### WHAT TO DO:
Report each line in the records below that contains the word "will", treating uppercase and lowercase as different.

### LISTED ENTRIES:
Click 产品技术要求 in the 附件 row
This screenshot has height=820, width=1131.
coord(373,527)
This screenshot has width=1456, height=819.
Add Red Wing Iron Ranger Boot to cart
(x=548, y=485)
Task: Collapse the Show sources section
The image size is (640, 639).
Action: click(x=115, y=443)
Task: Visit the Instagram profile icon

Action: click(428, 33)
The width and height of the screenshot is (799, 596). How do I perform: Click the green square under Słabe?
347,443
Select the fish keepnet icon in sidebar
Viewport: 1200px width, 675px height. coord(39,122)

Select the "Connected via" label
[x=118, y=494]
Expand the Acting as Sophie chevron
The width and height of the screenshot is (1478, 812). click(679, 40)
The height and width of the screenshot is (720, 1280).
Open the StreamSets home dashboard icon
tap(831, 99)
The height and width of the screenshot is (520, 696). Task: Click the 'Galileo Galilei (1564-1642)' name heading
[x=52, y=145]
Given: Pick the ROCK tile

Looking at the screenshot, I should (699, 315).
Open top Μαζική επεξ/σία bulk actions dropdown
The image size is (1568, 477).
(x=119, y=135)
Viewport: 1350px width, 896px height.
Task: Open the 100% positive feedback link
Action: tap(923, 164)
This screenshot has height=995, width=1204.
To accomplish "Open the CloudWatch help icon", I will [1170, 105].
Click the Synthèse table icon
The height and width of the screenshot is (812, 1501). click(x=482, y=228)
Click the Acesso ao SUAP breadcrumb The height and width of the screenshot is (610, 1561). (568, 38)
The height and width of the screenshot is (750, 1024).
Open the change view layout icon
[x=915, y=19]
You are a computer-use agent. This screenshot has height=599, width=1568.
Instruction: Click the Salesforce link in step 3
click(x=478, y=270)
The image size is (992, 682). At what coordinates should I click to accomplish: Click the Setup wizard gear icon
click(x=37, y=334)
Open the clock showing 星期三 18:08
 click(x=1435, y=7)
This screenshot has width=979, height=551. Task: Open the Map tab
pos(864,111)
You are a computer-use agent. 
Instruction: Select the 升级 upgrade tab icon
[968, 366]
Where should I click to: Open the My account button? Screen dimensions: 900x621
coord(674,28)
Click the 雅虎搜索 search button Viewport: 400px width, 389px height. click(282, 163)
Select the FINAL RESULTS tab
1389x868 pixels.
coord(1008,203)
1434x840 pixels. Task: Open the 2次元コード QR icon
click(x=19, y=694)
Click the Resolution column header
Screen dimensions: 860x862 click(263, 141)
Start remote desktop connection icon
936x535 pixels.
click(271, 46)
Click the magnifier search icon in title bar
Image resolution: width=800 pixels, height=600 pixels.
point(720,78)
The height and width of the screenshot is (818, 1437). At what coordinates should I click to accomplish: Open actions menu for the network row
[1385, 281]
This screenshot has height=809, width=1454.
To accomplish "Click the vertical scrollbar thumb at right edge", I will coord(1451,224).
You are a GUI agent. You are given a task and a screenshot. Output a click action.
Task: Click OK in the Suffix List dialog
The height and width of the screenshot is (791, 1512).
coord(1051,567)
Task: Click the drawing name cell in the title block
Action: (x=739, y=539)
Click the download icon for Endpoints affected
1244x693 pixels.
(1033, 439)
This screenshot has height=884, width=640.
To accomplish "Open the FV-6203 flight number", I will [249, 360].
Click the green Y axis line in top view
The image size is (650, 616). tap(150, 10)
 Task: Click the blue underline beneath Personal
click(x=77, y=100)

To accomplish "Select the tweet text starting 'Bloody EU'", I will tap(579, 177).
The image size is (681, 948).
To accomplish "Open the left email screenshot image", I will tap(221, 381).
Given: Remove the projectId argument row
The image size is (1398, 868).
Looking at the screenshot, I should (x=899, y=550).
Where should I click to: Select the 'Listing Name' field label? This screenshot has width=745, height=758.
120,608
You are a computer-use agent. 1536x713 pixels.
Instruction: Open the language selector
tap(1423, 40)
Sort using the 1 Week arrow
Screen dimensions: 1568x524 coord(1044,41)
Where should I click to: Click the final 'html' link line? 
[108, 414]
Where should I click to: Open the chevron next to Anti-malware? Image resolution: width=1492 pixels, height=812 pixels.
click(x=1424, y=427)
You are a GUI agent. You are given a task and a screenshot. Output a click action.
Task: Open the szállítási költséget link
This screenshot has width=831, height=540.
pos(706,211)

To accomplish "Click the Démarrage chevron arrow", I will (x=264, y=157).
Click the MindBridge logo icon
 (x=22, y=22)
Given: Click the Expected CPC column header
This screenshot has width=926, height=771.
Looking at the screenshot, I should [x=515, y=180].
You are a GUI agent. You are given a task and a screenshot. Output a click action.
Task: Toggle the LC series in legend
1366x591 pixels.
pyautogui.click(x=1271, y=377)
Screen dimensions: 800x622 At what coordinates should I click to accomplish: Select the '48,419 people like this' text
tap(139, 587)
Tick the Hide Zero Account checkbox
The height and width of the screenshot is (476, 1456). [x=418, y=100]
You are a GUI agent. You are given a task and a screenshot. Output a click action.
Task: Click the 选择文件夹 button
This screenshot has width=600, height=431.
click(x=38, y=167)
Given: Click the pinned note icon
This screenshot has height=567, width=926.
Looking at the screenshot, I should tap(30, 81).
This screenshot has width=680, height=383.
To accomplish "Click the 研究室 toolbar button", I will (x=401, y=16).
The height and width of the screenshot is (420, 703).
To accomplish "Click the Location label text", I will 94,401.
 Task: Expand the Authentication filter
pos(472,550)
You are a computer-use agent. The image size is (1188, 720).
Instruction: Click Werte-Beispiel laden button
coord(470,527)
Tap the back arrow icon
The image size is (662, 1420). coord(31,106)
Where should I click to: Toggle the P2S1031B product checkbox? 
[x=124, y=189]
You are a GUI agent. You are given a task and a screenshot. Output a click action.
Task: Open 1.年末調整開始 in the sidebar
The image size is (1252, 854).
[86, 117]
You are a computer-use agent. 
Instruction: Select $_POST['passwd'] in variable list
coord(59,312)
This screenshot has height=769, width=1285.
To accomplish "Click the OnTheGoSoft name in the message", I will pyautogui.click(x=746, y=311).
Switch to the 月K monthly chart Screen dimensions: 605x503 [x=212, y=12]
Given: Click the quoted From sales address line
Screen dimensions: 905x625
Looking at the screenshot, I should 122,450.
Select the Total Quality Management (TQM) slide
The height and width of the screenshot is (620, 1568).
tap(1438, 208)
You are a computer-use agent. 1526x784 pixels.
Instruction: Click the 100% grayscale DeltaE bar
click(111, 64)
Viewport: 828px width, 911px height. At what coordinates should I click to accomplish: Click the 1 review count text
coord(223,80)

### RESULT:
To accomplish "Open the CloudWatch help icon", I will [1170, 105].
To accomplish "Click the vertical scrollbar thumb at right edge", I will coord(1451,224).
To accomplish "Open the FV-6203 flight number", I will [249, 360].
To accomplish "Select the tweet text starting 'Bloody EU'", I will tap(579, 177).
To accomplish "Open the left email screenshot image", I will tap(221, 381).
To accomplish "Click the Démarrage chevron arrow", I will (x=264, y=157).
To accomplish "Click the 研究室 toolbar button", I will (x=401, y=16).
To accomplish "Click the Location label text", I will 94,401.
To accomplish "Click the OnTheGoSoft name in the message", I will pyautogui.click(x=746, y=311).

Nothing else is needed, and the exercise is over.